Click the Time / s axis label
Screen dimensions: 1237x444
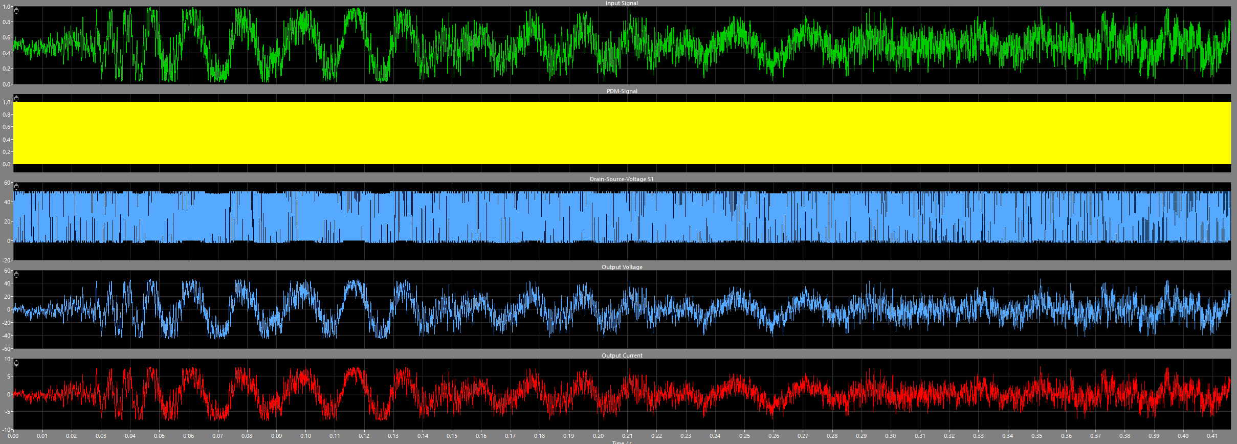pyautogui.click(x=622, y=442)
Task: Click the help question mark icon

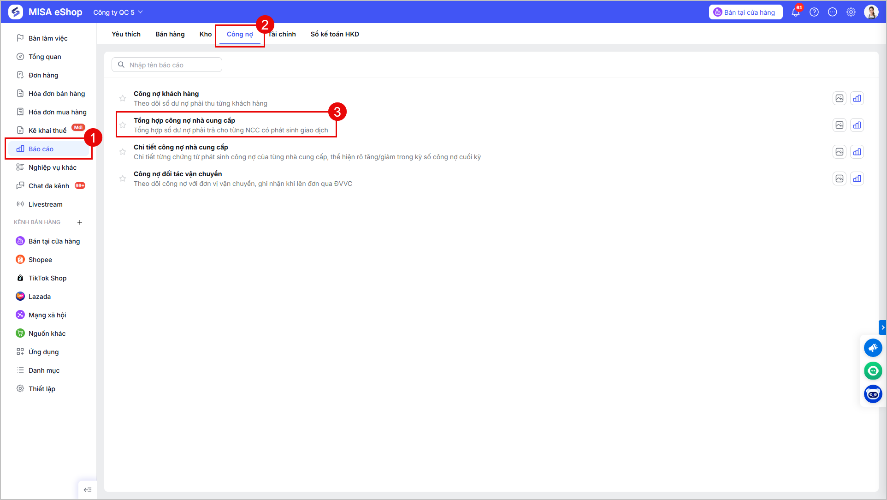Action: (x=814, y=12)
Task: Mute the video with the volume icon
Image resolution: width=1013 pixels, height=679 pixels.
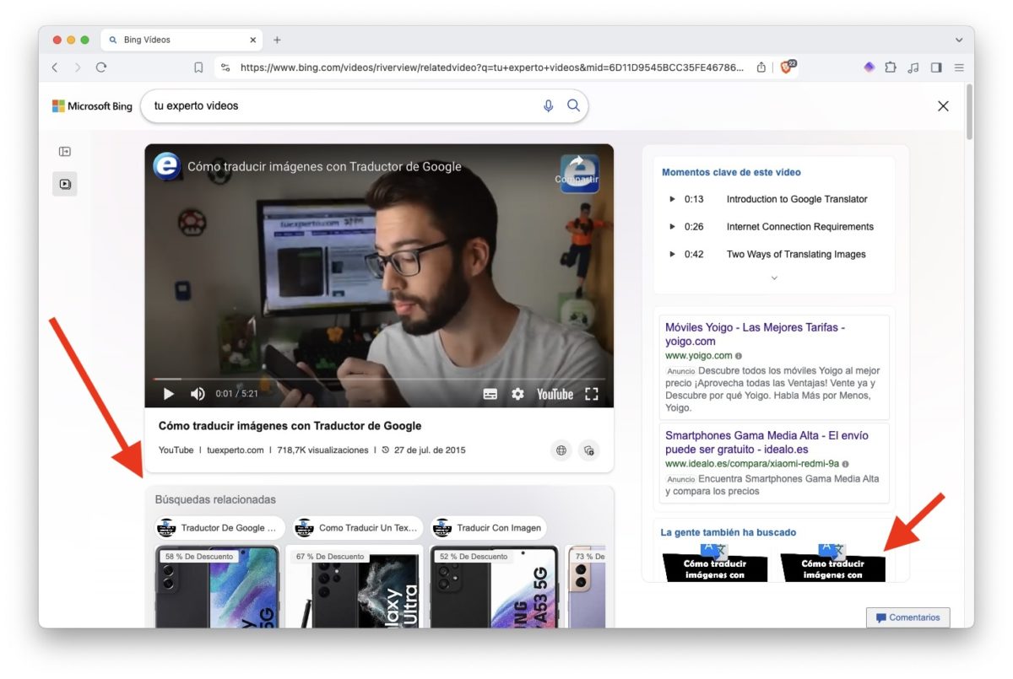Action: pyautogui.click(x=197, y=393)
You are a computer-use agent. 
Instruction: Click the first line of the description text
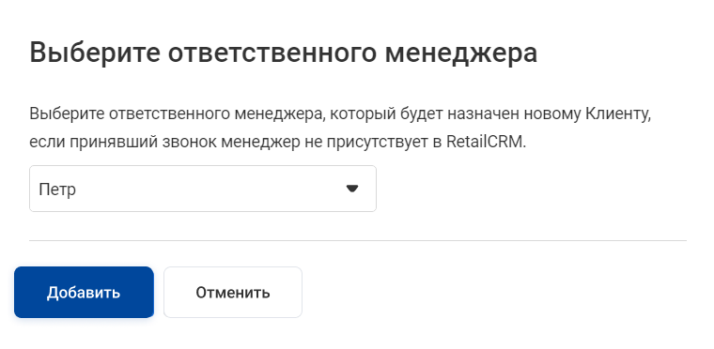[340, 114]
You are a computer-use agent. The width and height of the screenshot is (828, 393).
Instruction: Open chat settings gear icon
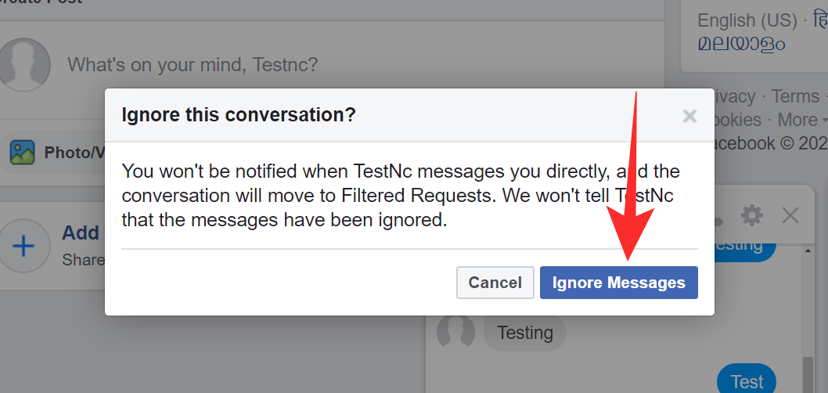(x=751, y=215)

********************

• [Your instructions]: Copy all of the entries verbatim, leaving out any pictures they contain.

• [Exercise output]:
Click the Time / s axis label
Screen dimensions: 1237x444
pyautogui.click(x=622, y=442)
Task: Click the help question mark icon

Action: (x=814, y=12)
Task: Mute the video with the volume icon
Image resolution: width=1013 pixels, height=679 pixels.
Action: pyautogui.click(x=197, y=393)
You are a computer-use agent. 
Instruction: Click the first line of the description text
[340, 114]
You are a computer-use agent. The width and height of the screenshot is (828, 393).
Instruction: Open chat settings gear icon
(x=751, y=215)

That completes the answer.